Introduction to Apache Kafka and some examples with Golang.

Kittapa S
Touch Technologies
Published in
8 min readJul 7, 2021

What is Apache Kafka?

Apache Kafka is an open-source framework for storing, reading, and analyzing streaming data. Its advantages are its speed, scalability and durability; therefore, it is often used in real-time data streaming architectures.

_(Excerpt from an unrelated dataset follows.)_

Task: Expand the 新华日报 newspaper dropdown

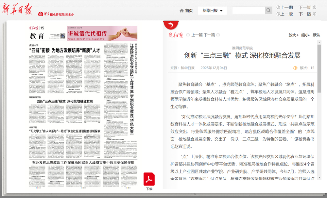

Kafka is designed to store topics, which are the ordered collections of events that are stored in a durable way. In this case, events can be anything that has happened and you want to record it into the database. In Kafka, the topics are written to disks and are replicated. That is why there would not be failure that could make the data disappear. Furthermore, topics can be stored and kept for anytime duration, from a few hours to years, and the topic can store either small or large events.

How does Kafka work?

The Kafka system consists of servers and clients that communicate through Transmission Control Protocol (TCP). This protocol defines how to establish and maintain a network conversation. The Kafka server guarantees that a single TCP connection can processed a request and a response.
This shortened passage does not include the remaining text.